Additionally, erratas are pretty high once CPUs get more dense due to background radiation. Lots of satellites need special insulation and redundancies to counteract this.

Not sure if they're still using 486/686 CPUs or Pentium/Centrino CPUs though, my knowledge about that is from around 2014. But I know that A31Ps were used for a very long time on the ISS because of those reasons.

os2warpman · 1h ago
While the kernel supports 486, we need to be honest with ourselves.

Anything older than a Pentium II/III based on the 440-series platform is "supported" not "Supported (green checkmark emoji)".

On an actual, physical i486 systems, you run into so many problems that it is unusable.

Even on embedded systems where a 486 core was thrown into a SoC and "modern" I/O was bolted on you often spend more time troubleshooting problems than you would spend moving the entire product to a newer architecture.

terinjokes · 40m ago
I just reinstalled Gentoo this past weekend on an IBM ThinkPad with a Pentium 4/M and 256MiB of RAM, and even there it's probably "supported" not "Supported (green checkmark emoji)".

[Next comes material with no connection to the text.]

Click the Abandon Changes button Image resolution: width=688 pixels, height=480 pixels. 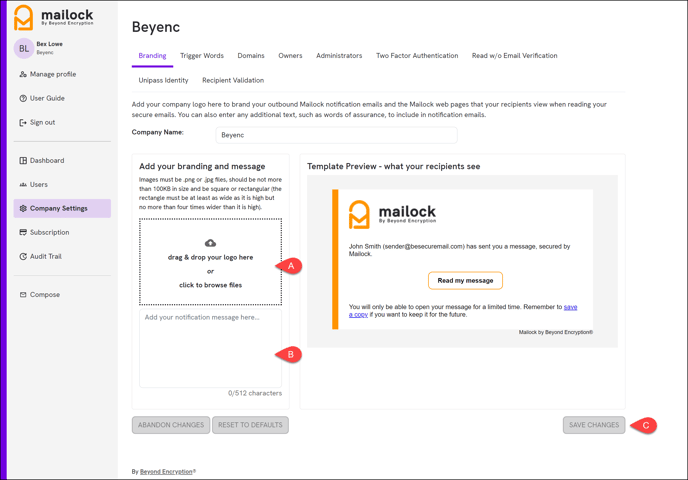171,425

Most of Linux worked, to it's credit, though I needed to tweak libata for some IDE controller quirks presumably lost in the PATA driver transition in 2.6.20. VTs worked fine and KMSCON worked well, once I loaded the radeonfb driver in initrd.

Where it noticibly falls apart is trying to being up X11, as the driver stack in X11 and Mesa have bitrotten (and in Mesa's case, removed, and no one is looking at mesa-amber from what I understand). A lightweight tiling manager and urxvt was enough for it to crash the whole system.

dsafasdfas3232 · 1h ago
My first computer was a Gateway2000 486/DX 33MHz. I think it was the same one that Linus developed on. It had a programmable keyboard, and a 14.4 modem. You had to enter the video card clock timings manually to run X.

I installed the SLS linux distribution on about 50 3.5 inch floppy disks. I think disk 33 was corrupt. Programming was such an adventure back then. I miss those days.

rhelz · 1h ago
Ah the good old days. I remember one of my computer architecture/compiler professors at Purdue chiding us for trashing Intel, pointing out that the 486 was quite comparable in performance to the snazzy new RISCs which were in fashion.